• _WHAT IS BEING ASKED_: Set down, word for word, the line with "The image size is (359, 798)." and the lines after it through the final line of the data below, without pictures.

*** Opening GIVEN RECORDS ***

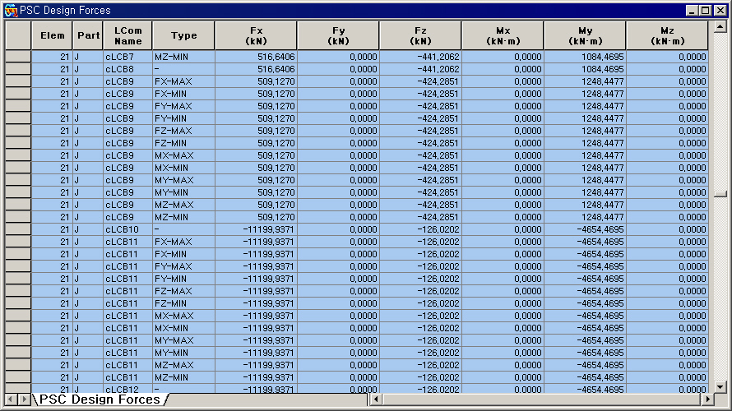Select the Fx (kN) column header
The image size is (732, 411).
coord(256,35)

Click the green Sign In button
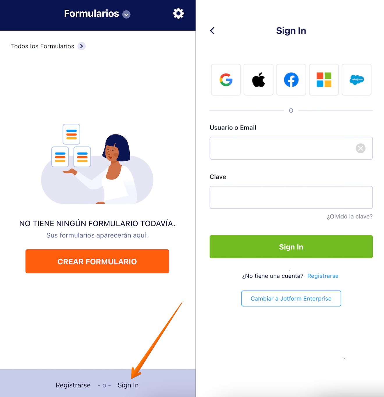click(x=291, y=247)
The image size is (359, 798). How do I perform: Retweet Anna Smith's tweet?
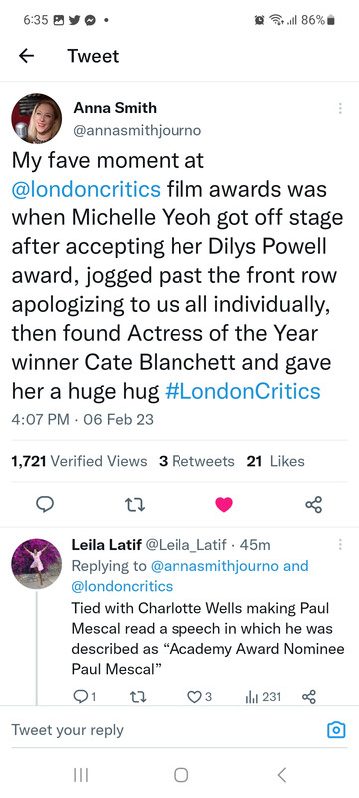coord(135,505)
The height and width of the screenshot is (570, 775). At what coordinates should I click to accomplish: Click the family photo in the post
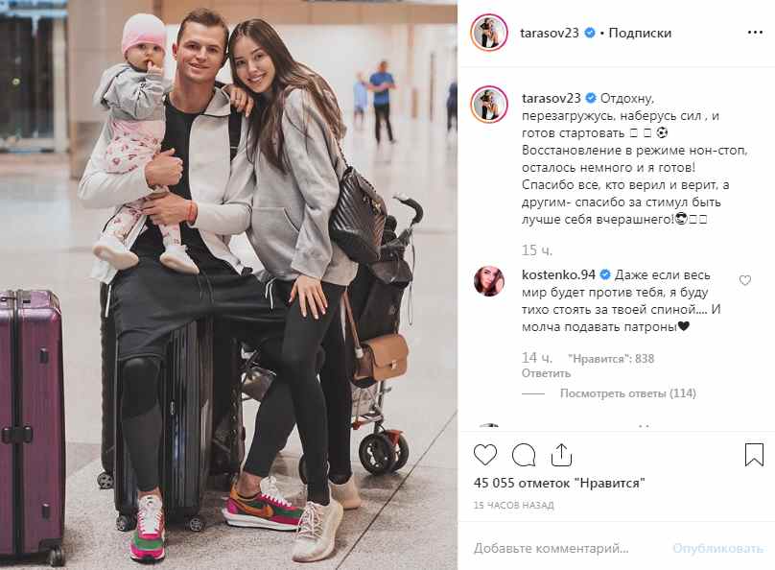point(228,285)

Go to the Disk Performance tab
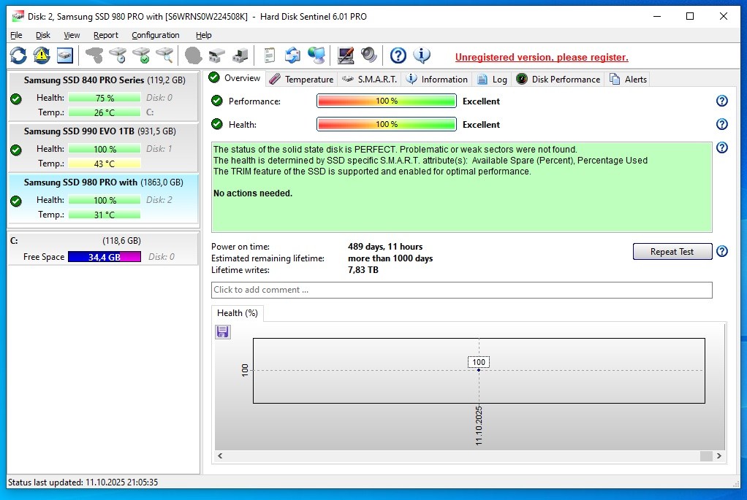point(558,80)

*** Closing GIVEN RECORDS ***

• _THE ANSWER_:
The image size is (359, 798). How do I perform: Retweet Anna Smith's tweet?
coord(135,505)
The height and width of the screenshot is (570, 775). At what coordinates should I click to accomplish: Click the family photo in the post
point(228,285)

Go to the Disk Performance tab
point(558,80)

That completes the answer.